Crime threatens Costa Rica’s reputation
Costa Rica has experienced a boom in tourism in the last decade, directly related to the image of the country. Rojas said the country’s main attraction includes the relaxed atmosphere and friendliness towards foreigners.
“The ‘Pura Vida’ style works well in moments when life is stressful and complicated. When they [foreigners] come here they feel a relief,” Rojas said. “Even though it’s not exactly like that, right? It’s also a clichè — especially lately.”
In addition, the government’s protection of nearly a third of the country’s natural resources sends a positive message to tourists.
“It’s a brand. Costa Rica is like a Louis Vuitton bag, right? You think of Costa Rica and immediately you think of ecotourism, green, the Pura Vida, right?” Rojas said. “It’s a time when sustainability, ecological, and organic is a brand that attracts a lot of people.”
Rojas identified other factors that add to the country’s positive image: It has no army; the political system is democratic and stable; it has a stable economy; and the social fabric is strong.
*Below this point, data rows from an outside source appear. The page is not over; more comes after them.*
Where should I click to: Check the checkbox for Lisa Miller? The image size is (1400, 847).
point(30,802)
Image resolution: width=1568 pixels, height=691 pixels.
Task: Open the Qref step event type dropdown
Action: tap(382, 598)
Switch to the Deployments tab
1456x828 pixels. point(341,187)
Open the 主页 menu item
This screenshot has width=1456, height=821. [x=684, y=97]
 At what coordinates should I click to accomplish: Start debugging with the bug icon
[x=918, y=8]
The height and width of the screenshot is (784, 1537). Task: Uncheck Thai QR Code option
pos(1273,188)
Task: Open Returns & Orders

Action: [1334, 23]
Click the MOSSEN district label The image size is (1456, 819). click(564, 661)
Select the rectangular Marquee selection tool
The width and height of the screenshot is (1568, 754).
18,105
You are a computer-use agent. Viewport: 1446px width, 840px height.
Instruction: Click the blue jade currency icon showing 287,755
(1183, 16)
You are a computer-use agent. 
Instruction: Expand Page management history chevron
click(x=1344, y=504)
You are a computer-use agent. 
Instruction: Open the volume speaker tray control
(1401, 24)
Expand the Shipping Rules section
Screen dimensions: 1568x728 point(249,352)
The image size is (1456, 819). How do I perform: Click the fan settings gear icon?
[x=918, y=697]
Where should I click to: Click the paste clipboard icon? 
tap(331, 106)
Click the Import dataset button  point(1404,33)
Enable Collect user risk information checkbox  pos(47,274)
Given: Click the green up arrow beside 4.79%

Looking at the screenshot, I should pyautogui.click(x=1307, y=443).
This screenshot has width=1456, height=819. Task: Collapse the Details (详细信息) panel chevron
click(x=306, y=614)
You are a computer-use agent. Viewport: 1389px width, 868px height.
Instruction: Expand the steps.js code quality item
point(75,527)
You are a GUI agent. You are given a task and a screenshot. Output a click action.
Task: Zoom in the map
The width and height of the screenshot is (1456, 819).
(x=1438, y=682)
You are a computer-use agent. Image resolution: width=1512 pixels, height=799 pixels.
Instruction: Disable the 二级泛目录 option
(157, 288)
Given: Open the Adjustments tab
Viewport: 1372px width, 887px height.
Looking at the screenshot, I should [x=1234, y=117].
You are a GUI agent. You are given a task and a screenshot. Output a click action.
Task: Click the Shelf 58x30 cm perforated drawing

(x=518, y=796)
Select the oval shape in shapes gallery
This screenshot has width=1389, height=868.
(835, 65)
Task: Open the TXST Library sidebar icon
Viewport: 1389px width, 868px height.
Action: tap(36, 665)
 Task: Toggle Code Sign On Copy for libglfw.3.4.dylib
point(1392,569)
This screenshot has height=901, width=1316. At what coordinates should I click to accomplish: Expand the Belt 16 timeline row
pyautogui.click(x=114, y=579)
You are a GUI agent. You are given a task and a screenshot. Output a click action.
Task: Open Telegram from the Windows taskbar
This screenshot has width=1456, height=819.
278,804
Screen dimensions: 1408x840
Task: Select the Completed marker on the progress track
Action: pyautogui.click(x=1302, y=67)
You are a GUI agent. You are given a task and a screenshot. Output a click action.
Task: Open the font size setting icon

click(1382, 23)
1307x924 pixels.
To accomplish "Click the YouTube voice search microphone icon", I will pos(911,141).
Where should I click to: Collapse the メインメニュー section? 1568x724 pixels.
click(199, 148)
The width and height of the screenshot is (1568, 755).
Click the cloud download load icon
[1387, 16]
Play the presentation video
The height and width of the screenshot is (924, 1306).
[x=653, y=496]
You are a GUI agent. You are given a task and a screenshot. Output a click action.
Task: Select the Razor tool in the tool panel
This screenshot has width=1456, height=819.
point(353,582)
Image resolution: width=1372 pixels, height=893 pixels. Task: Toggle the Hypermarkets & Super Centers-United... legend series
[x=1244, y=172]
“People that come over here, they know that they’re not going to be trapped by a war or by riots on the streets. People come here knowing, thinking, believing that everything is going to be nice,” Rojas said. “The word of mouth is out there, right? It’s what has attracted the most — people come, they have great times, they go back, and then the people ask them ‘So is it dangerous? Is it bad?’ ‘No, it’s Pura Vida, it’s beautiful.’”
The highest rates of crime against foreigners in 2023, according to the OIJ, were reported in the coastal communities of Jacó de Garavito (279), Cahuita de Talamanca (194), Quepos de Quepos (151) and Bahia Ballena de Osa (120).
According to U.S. Embassy officials, criminal organizations in these areas are also using Airbnb cleaning staff to provide information on when a house listed for tourists will be occupied and what potential items inside.
Rojas points out that the tourism industry in Costa Rica doesn’t have a ministry, despite being one of the largest economic drivers in the country. Instead, he says, the Tourism Institute’s efforts are primarily focused on marketing the country externally.
“That’s why we have places like Jacó. The ecology has been destroyed, and then society through gentrification has been completely destroyed,” Rojas said. “There’s no planning.”
“All the grandparents sold their property [to foreigners] — beachfront or close to the beach. Now their grandchildren work as guards, housekeepers and cooks in the same place where the grandparents sold the property for a tiny profit,” Rojas said. “They now have to live in the back neighborhoods where there’s no water treatment, the housing is terrible, almost a slum, and the social desperation and crime comes from there.”
Rojas said it’s a chain reaction, believing that the Tourism Institute has done little to encourage sustainable development, despite being one of its main duties. The Tourism Institute did not respond to a request for comment for this article.
“The Tourism Institute doesn’t care,” Rojas said. “What they care about is 1 million more tourists coming. But how are you going to invite 1 million people to your house when you have no room? Your house is all dirty. You have no running water. All the water is contaminated where the tourists will be eating, right? And that’s what’s happening with the country right now.”
Zamora said the changes occurring in Costa Rica are a phenomenon that is not only regional but global. He says that when citizens start following criminal organizations instead of the rule of law, those criminal groups replace democracy.
“There is a misconception that many people believe, that this is solely a criminal problem,” Zamora said. “It’s more than that. It’s a risk to democracy and the democratic system.”